Moreover, we do not believe, as a general matter, that disqualification under §3-101 of the Ethics Law would be a cure for this conflict. We have generally said that where there is a violation under §3-103(a), nonparticipation is not a sufficient cure, since very often the fact of disqualification is not known or easily expected to be known by members of the public impacted by agency actions. Disqualification from participation in and discussion of licensing decisions, no matter how carefully and scrupulously followed, is often simply not a matter of public knowledge. Moreover, these licensing boards tend not to be large (the Member's Chiropractic Board has 5 members), and the inability of one member to participate because of arbitration panel service could create problems in the entity's ability to function effectively in carrying out its public mission.
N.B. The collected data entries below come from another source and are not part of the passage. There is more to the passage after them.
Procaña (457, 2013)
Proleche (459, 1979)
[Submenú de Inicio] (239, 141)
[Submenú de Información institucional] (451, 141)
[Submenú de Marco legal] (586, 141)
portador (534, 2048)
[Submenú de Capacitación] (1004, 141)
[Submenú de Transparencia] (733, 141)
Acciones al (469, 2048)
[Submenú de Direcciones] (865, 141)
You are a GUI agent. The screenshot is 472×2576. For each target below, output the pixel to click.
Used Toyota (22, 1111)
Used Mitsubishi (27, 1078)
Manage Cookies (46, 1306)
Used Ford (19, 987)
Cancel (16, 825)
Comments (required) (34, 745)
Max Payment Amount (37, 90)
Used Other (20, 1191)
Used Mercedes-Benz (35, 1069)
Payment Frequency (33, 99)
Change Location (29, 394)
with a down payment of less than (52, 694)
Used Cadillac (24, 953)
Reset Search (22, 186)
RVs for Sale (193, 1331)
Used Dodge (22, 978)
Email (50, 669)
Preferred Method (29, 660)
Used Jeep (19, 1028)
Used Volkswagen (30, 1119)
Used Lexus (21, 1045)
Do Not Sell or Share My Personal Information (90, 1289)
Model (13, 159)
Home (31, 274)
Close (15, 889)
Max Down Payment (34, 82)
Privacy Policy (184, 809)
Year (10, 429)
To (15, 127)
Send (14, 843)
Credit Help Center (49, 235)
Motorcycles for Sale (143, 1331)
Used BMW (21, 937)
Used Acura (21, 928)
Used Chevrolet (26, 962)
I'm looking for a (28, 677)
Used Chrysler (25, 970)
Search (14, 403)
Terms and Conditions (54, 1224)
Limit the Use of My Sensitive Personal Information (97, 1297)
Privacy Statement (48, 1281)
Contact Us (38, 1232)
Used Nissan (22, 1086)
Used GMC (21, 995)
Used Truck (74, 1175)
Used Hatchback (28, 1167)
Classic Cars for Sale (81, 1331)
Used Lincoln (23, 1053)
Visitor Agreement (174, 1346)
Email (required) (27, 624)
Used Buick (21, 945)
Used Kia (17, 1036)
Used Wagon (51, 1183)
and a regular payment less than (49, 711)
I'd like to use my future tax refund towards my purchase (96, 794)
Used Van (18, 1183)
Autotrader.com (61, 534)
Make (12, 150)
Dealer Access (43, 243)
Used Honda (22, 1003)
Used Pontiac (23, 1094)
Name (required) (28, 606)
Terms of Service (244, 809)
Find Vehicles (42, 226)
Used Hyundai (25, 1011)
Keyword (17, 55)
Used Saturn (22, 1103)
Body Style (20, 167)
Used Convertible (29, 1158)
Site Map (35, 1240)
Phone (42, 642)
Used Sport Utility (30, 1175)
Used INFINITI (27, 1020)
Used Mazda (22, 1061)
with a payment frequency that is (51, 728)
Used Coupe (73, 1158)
We do not believe that the Ethics Law's limitation of service on arbitration panels creates an inconsistency with the provisions of the health claims arbitration statute. First, the procedure of the HCAO apparently recognizes the fact that, even as to physicians who are required to serve, there are reasons why a particular individual could not serve on a particular case. We are advised by that agency's director that a person indicating a possible conflict with State board service would not be further considered for a particular panel, and in any case this disqualification from arbitration panel service would not appear to remove a significant number of individuals from potential service. Second, we note that the Ethics Law prohibition would only apply to bar panel service as to cases involving a particular board's specialty. The Member here could, for example, serve on a panel involving a nurse, dentist, surgeon or other practitioner not licensed by the Board of Examiners of Chiropractors.
*Thomas D. Washburne, Chairman
Reverend John Wesley Holland
Barbara M. Steckel
Date: January 29, 1987
* Mr. Washburne was a member and Chairman of the Commission when this request was considered and decided, but resigned prior to issuance of the formal Opinion.